Extracted entries>
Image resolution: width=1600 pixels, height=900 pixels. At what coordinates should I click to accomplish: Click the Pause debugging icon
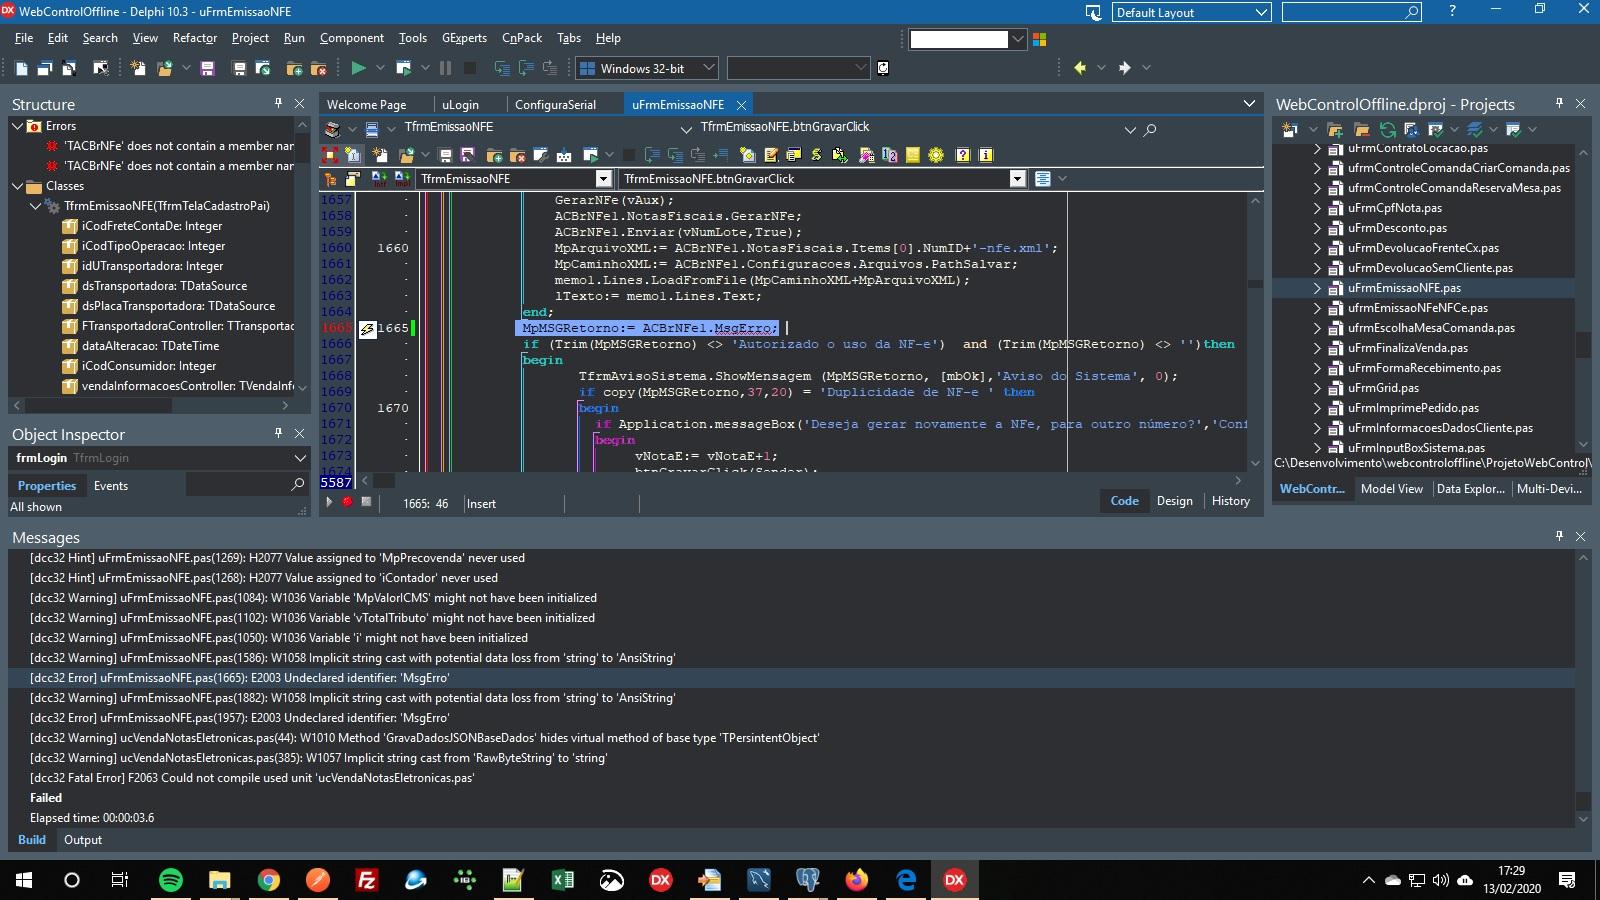[445, 68]
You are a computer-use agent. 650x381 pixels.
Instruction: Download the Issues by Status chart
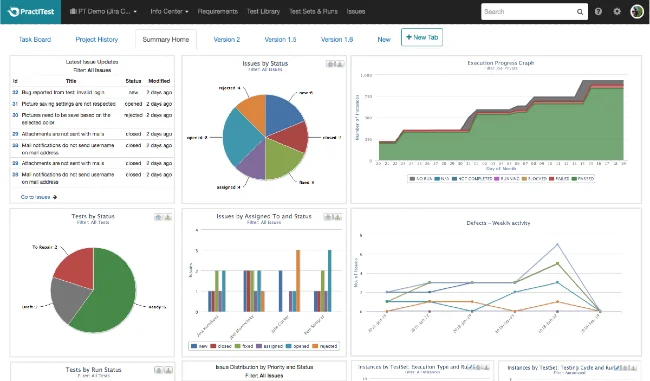[x=340, y=64]
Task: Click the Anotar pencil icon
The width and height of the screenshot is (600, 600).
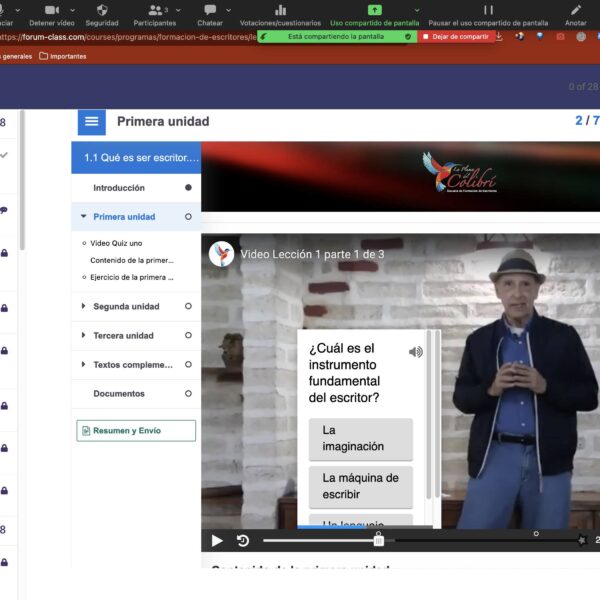Action: point(575,10)
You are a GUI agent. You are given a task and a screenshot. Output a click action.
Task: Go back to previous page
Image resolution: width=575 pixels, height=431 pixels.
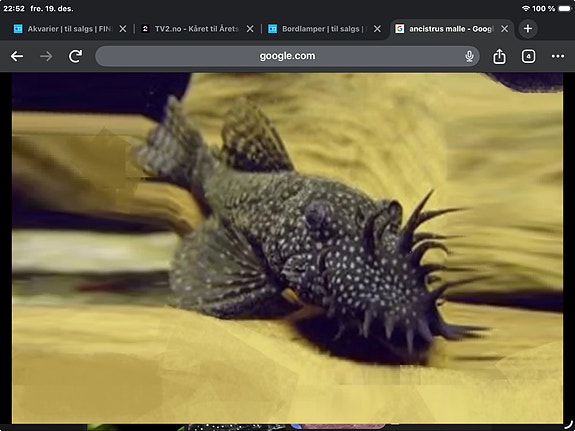click(17, 56)
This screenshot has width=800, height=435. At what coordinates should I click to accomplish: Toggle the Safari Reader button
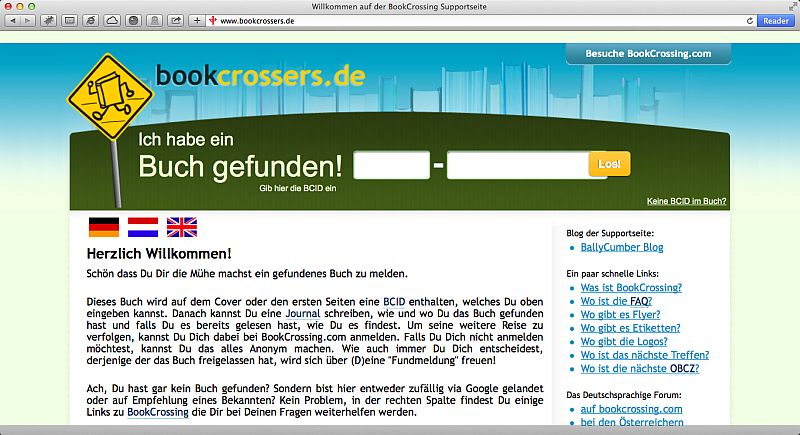(776, 20)
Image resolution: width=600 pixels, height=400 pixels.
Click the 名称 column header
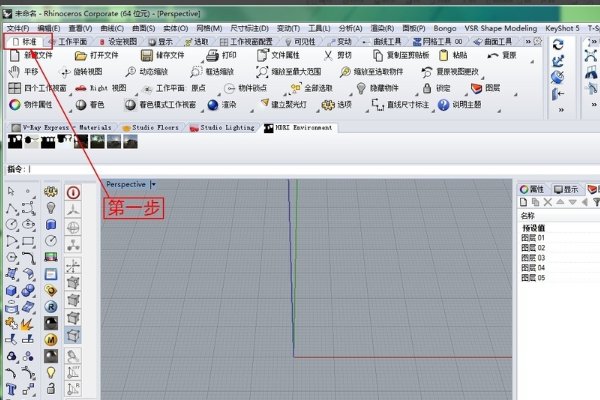(x=528, y=215)
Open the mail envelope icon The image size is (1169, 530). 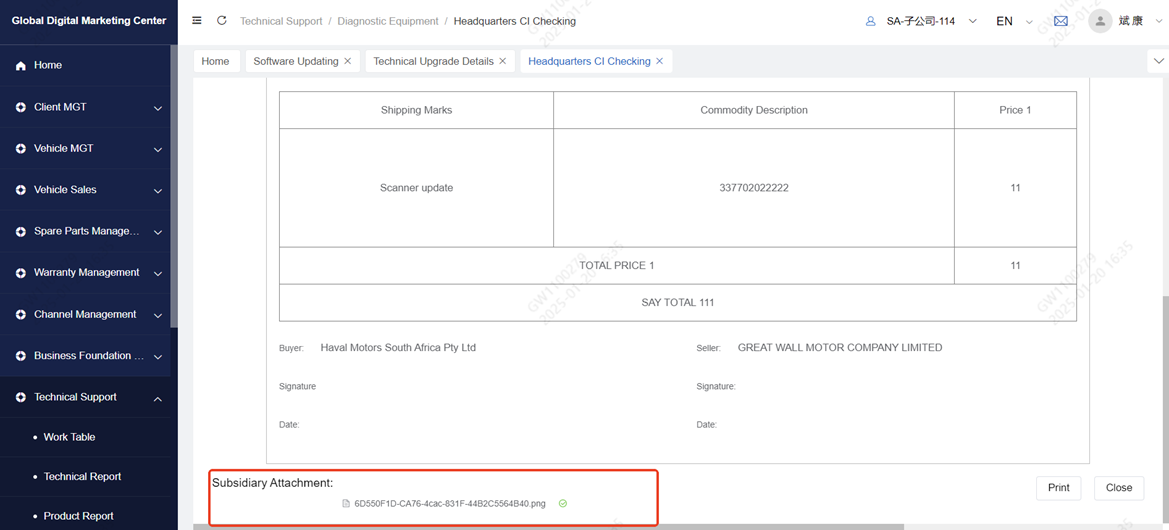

Task statement>
Could you write out all of the lines above again, requests included, but shift every coordinate in the answers up by 143 and leave the pictures out?

Result of the exercise>
Image resolution: width=1600 pixels, height=900 pixels. At what coordinates should I click to accomplish: Click the Pause debugging icon
[588, 211]
You are a computer-use agent. 650x381 pixels.
Instruction: Download the Issues by Status chart
[x=483, y=207]
Task: Click the Anotar pencil icon
The width and height of the screenshot is (600, 600).
Action: point(718,153)
You are a GUI agent. You are given a task and a screenshot. Output a click action.
Task: Go back to previous page
Image resolution: width=575 pixels, height=431 pixels.
click(160, 199)
This screenshot has width=800, height=435. At what coordinates should I click to accomplish: Toggle the Safari Reader button
(919, 163)
Image resolution: width=600 pixels, height=400 pixels.
Click the 名称 column header
(x=671, y=358)
Open the mail envelope icon The image size is (1169, 530). 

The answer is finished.